Could You Be Sued Over an Icy Parking Lot?

Since many dealers are dealing with ice, I feel now is a good time to discuss what legal duties a landowner has to make their property safe to employees and customers.

 Are Employees Different than Customers?

The duties of a landowner are the same for an employee and customer. On December 9, 2014, the Texas Supreme Court heard arguments in the case Austin v. Kroger. Randy Austin fell while mopping a restroom floor at the Kroger store where he worked in Mesquite, Texas. An oily liquid had leaked through the store's ventilation ducts after another Kroger employee power-washed the store's condenser units, creating spills in both the men's and women's restrooms. Consistent with Austin's duties as a self-described “floor clean-up person,” Austin's supervisor directed him to clean the spills. Austin slipped in the liquid and fell, fracturing his femur and dislocating his hip. As a result, he spent nine months in the hospital and underwent six surgeries, leaving his left leg two inches shorter than his right.

The Court concluded that employers owe employees the same premises-liability duty that other landowners owe to their invitees. An invitee is “one who enters the property of another ‘with the owner's knowledge and for the mutual benefit of both.” The Court further ruled that “in most cases, the landowner's premises-liability duty is to either make safe or warn invitees of concealed dangers of which the landowner is or should be aware, but the invitee is not; and (3) in most cases, a landowner owes no duty to protect an invitee against a dangerous condition that is open and obvious or known to the invitee. . .” In this case, the Court found that the slippery floor was an open and obvious dangerous condition and Kroger was not liable.
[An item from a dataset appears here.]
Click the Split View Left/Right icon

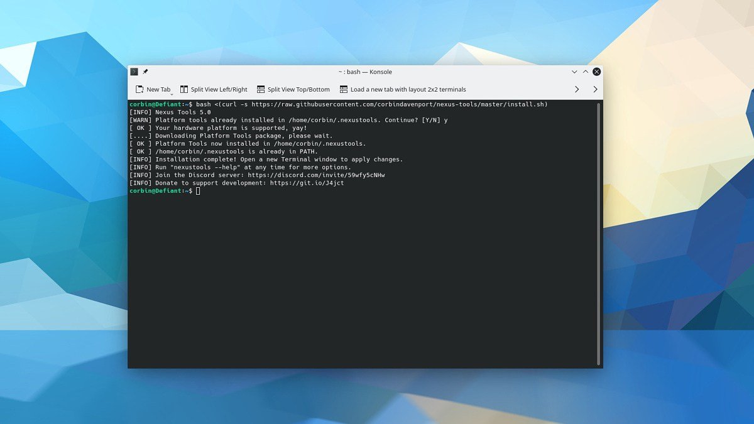click(x=183, y=89)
Is the Condition Open or Obvious?

Determining if a condition is open or obvious is fact-specific. In Nethery v. Turco, a court determined ice known on the premises but not at that exact spot was open and obvious. A real estate agent named Nethery testified that she could see ice but that the ice did not cover the entire driveway. However, she did not know where it stopped. She appreciated the ice's presence enough to be more cautious and attempted to step around it, but she stepped on the ice and fell, injuring her wrist. She filed suit for negligence, and the Defendant (Turco) moved for summary judgment based on the absence of a legal duty to warn or protect. Nethery also alleged that the Turcos negligently left their sprinkler system on, which caused the ice to accumulate. The court held, “the Texas Supreme Court in Austin stated that when, as in this case, the condition is open and obvious or otherwise known to the invitee, “the law presumes that invitees will take measures to protect themselves against known risks.

Under controlling precedent, the Turcos' duty to the appellant was negated by Nethery's admission that the ice was open and obvious or otherwise known to her.” In Hughes v. Kroger, the court found a concrete patch to be open and obvious based on six color photographs of the concrete patch. The pictures showed a different shade and composition of concrete than the rest of the parking lot. The court also factored in that the patch was in the middle of a lined parking space and not hidden or obscured by landscaping, a curb, or other object. Despite Hughes claiming she did not see the patch, the court found this evidence to be enough to dismiss the case. The court also spelled out the elements a plaintiff must show to prevail when a hazard is not open and obvious (1) a condition of the premises created an unreasonable risk of harm, (2) the owner knew or reasonably should have known of the condition, (3) the Defendant failed to exercise reasonable care to protect the Plaintiff, and (4) the failure was a proximate cause of the injury.

Important Lessons

Based on these three cases, I think the following is clear:
(1) If you have a hazard that is open and obvious and an accident occurs, you should document the hazard with pictures as Kroger did with the concrete patch;

(2) If an accident occurs, you should document any measures you took to avoid the accident, provide notice to customers of the hazard, and any other steps you took to mitigate the risk of the hazard;

(3) You should warn customers of potential hazards, and although a verbal warning is enough, you should have the warning in writing when possible such as a notice at every entrance, the use of a safety cone, and/or a caution sign;

(4) You should pay special attention to hazards that are in less open areas that may not be easily noticed, such as between cars; and

(5) The presence of sand or kitty litter may or may not put a guest on notice of possible hazards, but it does show some care was taken to protect the invitee.

In summary, just because you do not have a duty to protect someone, it does not mean you will not end up with expensive legal bills as Kroger had when they fought a case all the way to the Texas Supreme Court—that said, always do everything you can within reason to protect invitees and employees.